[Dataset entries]
%%

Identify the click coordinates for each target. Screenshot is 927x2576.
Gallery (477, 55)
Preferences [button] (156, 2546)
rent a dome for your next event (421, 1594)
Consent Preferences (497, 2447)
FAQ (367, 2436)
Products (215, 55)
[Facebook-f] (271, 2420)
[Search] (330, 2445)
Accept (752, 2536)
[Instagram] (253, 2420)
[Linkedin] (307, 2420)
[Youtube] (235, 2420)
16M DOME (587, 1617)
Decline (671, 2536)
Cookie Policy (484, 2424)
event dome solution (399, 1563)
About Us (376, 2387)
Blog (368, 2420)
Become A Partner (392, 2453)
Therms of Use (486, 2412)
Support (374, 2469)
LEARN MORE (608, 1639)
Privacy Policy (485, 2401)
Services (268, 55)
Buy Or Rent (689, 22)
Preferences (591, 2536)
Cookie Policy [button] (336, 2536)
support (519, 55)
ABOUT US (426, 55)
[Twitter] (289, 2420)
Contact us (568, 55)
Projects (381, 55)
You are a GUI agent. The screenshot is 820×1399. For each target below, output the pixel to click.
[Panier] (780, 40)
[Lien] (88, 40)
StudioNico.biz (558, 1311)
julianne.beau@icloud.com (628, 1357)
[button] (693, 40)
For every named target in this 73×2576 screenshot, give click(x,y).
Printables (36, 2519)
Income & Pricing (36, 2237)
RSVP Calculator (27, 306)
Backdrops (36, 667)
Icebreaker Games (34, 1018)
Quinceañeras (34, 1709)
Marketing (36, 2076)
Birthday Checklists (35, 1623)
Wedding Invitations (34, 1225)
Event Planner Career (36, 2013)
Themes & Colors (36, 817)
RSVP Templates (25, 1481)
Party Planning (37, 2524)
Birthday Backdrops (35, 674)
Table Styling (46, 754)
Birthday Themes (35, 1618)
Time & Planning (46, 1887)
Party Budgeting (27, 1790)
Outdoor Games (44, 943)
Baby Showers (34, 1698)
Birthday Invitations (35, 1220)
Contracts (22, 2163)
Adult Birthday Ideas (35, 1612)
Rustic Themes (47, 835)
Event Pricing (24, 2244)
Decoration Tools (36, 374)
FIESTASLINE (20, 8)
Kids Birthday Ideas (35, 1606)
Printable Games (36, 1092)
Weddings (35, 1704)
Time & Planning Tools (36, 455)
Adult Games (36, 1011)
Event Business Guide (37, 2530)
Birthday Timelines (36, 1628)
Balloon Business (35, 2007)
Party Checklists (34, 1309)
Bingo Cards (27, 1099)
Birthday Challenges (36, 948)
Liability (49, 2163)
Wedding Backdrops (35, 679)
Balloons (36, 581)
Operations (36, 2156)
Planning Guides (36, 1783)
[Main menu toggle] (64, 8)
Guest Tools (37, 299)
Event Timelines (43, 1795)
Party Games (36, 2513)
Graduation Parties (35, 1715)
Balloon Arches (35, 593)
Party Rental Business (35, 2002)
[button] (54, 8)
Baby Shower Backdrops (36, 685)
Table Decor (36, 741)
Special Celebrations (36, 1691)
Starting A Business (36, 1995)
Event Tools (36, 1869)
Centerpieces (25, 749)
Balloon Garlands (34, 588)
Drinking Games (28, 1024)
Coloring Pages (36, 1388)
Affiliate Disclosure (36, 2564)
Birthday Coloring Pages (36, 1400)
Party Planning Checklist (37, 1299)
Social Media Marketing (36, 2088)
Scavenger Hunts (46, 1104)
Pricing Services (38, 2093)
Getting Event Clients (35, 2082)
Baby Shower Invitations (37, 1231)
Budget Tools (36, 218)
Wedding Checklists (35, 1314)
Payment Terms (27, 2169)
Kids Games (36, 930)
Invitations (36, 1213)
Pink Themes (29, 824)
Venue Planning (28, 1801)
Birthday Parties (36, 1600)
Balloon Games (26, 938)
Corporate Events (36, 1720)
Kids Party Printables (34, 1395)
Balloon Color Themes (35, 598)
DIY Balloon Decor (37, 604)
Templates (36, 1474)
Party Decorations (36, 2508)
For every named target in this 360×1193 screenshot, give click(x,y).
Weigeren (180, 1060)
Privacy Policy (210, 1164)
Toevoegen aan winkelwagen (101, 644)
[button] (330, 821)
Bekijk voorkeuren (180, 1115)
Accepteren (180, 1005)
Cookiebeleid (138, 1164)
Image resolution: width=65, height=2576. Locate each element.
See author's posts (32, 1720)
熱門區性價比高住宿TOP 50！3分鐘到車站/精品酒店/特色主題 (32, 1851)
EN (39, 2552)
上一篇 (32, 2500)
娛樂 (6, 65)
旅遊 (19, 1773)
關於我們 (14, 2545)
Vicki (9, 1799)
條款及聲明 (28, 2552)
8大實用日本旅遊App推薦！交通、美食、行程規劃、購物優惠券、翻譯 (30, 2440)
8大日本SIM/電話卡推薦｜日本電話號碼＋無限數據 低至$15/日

%%

- [YOUR TASK]: Reproduce the data above in full, keeping it exactly the same.

- [TASK ANSWER]:
Identify the click coordinates for each target. Screenshot is 927x2576.
Gallery (477, 55)
Preferences [button] (156, 2546)
rent a dome for your next event (421, 1594)
Consent Preferences (497, 2447)
FAQ (367, 2436)
Products (215, 55)
[Facebook-f] (271, 2420)
[Search] (330, 2445)
Accept (752, 2536)
[Instagram] (253, 2420)
[Linkedin] (307, 2420)
[Youtube] (235, 2420)
16M DOME (587, 1617)
Decline (671, 2536)
Cookie Policy (484, 2424)
event dome solution (399, 1563)
About Us (376, 2387)
Blog (368, 2420)
Become A Partner (392, 2453)
Therms of Use (486, 2412)
Support (374, 2469)
LEARN MORE (608, 1639)
Privacy Policy (485, 2401)
Services (268, 55)
Buy Or Rent (689, 22)
Preferences (591, 2536)
Cookie Policy [button] (336, 2536)
support (519, 55)
ABOUT US (426, 55)
[Twitter] (289, 2420)
Contact us (568, 55)
Projects (381, 55)
You are a GUI agent. The screenshot is 820×1399. For each target below, output the pixel to click.
[Panier] (780, 40)
[Lien] (88, 40)
StudioNico.biz (558, 1311)
julianne.beau@icloud.com (628, 1357)
[button] (693, 40)
For every named target in this 73×2576 screenshot, give click(x,y).
Printables (36, 2519)
Income & Pricing (36, 2237)
RSVP Calculator (27, 306)
Backdrops (36, 667)
Icebreaker Games (34, 1018)
Quinceañeras (34, 1709)
Marketing (36, 2076)
Birthday Checklists (35, 1623)
Wedding Invitations (34, 1225)
Event Planner Career (36, 2013)
Themes & Colors (36, 817)
RSVP Templates (25, 1481)
Party Planning (37, 2524)
Birthday Backdrops (35, 674)
Table Styling (46, 754)
Birthday Themes (35, 1618)
Time & Planning (46, 1887)
Party Budgeting (27, 1790)
Outdoor Games (44, 943)
Baby Showers (34, 1698)
Birthday Invitations (35, 1220)
Contracts (22, 2163)
Adult Birthday Ideas (35, 1612)
Rustic Themes (47, 835)
Event Pricing (24, 2244)
Decoration Tools (36, 374)
FIESTASLINE (20, 8)
Kids Birthday Ideas (35, 1606)
Printable Games (36, 1092)
Weddings (35, 1704)
Time & Planning Tools (36, 455)
Adult Games (36, 1011)
Event Business Guide (37, 2530)
Birthday Timelines (36, 1628)
Balloon Business (35, 2007)
Party Checklists (34, 1309)
Bingo Cards (27, 1099)
Birthday Challenges (36, 948)
Liability (49, 2163)
Wedding Backdrops (35, 679)
Balloons (36, 581)
Operations (36, 2156)
Planning Guides (36, 1783)
[Main menu toggle] (64, 8)
Guest Tools (37, 299)
Event Timelines (43, 1795)
Party Games (36, 2513)
Graduation Parties (35, 1715)
Balloon Arches (35, 593)
Party Rental Business (35, 2002)
[button] (54, 8)
Baby Shower Backdrops (36, 685)
Table Decor (36, 741)
Special Celebrations (36, 1691)
Starting A Business (36, 1995)
Event Tools (36, 1869)
Centerpieces (25, 749)
Balloon Garlands (34, 588)
Drinking Games (28, 1024)
Coloring Pages (36, 1388)
Affiliate Disclosure (36, 2564)
Birthday Coloring Pages (36, 1400)
Party Planning Checklist (37, 1299)
Social Media Marketing (36, 2088)
Scavenger Hunts (46, 1104)
Pricing Services (38, 2093)
Getting Event Clients (35, 2082)
Baby Shower Invitations (37, 1231)
Budget Tools (36, 218)
Wedding Checklists (35, 1314)
Payment Terms (27, 2169)
Kids Games (36, 930)
Invitations (36, 1213)
Pink Themes (29, 824)
Venue Planning (28, 1801)
Birthday Parties (36, 1600)
Balloon Games (26, 938)
Corporate Events (36, 1720)
Kids Party Printables (34, 1395)
Balloon Color Themes (35, 598)
DIY Balloon Decor (37, 604)
Templates (36, 1474)
Party Decorations (36, 2508)
For every named target in this 360×1193 screenshot, give click(x,y).
Weigeren (180, 1060)
Privacy Policy (210, 1164)
Toevoegen aan winkelwagen (101, 644)
[button] (330, 821)
Bekijk voorkeuren (180, 1115)
Accepteren (180, 1005)
Cookiebeleid (138, 1164)
Image resolution: width=65, height=2576. Locate each element.
See author's posts (32, 1720)
熱門區性價比高住宿TOP 50！3分鐘到車站/精品酒店/特色主題 (32, 1851)
EN (39, 2552)
上一篇 (32, 2500)
娛樂 (6, 65)
旅遊 (19, 1773)
關於我們 (14, 2545)
Vicki (9, 1799)
條款及聲明 (28, 2552)
8大實用日本旅遊App推薦！交通、美食、行程規劃、購物優惠券、翻譯 (30, 2440)
8大日本SIM/電話卡推薦｜日本電話號碼＋無限數據 低至$15/日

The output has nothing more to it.